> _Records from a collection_

Segment Open

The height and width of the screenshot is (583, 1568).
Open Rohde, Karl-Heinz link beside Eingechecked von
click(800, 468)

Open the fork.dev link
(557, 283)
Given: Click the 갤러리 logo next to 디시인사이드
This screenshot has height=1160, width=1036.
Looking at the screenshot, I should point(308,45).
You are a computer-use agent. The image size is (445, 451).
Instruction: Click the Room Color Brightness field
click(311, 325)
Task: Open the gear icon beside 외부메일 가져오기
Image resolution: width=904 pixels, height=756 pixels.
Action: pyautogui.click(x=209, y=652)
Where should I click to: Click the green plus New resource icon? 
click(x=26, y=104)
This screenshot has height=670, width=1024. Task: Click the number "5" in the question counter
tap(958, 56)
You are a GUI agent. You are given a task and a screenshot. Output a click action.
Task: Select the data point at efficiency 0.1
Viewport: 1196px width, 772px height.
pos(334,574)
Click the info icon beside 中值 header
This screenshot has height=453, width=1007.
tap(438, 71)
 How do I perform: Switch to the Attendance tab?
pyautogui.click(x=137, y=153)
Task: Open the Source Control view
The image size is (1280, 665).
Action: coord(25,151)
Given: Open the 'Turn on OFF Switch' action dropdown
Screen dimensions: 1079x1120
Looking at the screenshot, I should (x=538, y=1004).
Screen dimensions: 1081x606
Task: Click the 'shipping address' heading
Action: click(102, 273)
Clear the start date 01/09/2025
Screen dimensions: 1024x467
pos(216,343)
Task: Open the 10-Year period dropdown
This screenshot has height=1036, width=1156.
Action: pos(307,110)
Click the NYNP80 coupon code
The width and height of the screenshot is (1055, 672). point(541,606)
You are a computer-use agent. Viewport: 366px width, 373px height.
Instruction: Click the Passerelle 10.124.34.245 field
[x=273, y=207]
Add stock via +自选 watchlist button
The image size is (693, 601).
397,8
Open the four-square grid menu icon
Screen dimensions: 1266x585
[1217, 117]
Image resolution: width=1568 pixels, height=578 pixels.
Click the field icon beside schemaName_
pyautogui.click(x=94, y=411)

Segment Closed

> _DESCRIPTION OF THE TASK_
All lines of the data above must be returned exactly.

> _COMPLETED EXERCISE_
The height and width of the screenshot is (583, 1568).
Open Rohde, Karl-Heinz link beside Eingechecked von
click(800, 468)

Open the fork.dev link
(557, 283)
Given: Click the 갤러리 logo next to 디시인사이드
This screenshot has height=1160, width=1036.
Looking at the screenshot, I should point(308,45).
You are a computer-use agent. The image size is (445, 451).
Instruction: Click the Room Color Brightness field
click(311, 325)
Task: Open the gear icon beside 외부메일 가져오기
Image resolution: width=904 pixels, height=756 pixels.
Action: pyautogui.click(x=209, y=652)
Where should I click to: Click the green plus New resource icon? 
click(x=26, y=104)
This screenshot has height=670, width=1024. Task: Click the number "5" in the question counter
tap(958, 56)
You are a GUI agent. You are given a task and a screenshot. Output a click action.
Task: Select the data point at efficiency 0.1
Viewport: 1196px width, 772px height.
pos(334,574)
Click the info icon beside 中值 header
This screenshot has height=453, width=1007.
tap(438, 71)
 How do I perform: Switch to the Attendance tab?
pyautogui.click(x=137, y=153)
Task: Open the Source Control view
The image size is (1280, 665).
Action: coord(25,151)
Given: Open the 'Turn on OFF Switch' action dropdown
Screen dimensions: 1079x1120
Looking at the screenshot, I should (x=538, y=1004).
Screen dimensions: 1081x606
Task: Click the 'shipping address' heading
Action: click(102, 273)
Clear the start date 01/09/2025
Screen dimensions: 1024x467
pos(216,343)
Task: Open the 10-Year period dropdown
This screenshot has height=1036, width=1156.
Action: pos(307,110)
Click the NYNP80 coupon code
The width and height of the screenshot is (1055, 672). point(541,606)
You are a computer-use agent. Viewport: 366px width, 373px height.
Instruction: Click the Passerelle 10.124.34.245 field
[x=273, y=207]
Add stock via +自选 watchlist button
The image size is (693, 601).
397,8
Open the four-square grid menu icon
Screen dimensions: 1266x585
[1217, 117]
Image resolution: width=1568 pixels, height=578 pixels.
Click the field icon beside schemaName_
pyautogui.click(x=94, y=411)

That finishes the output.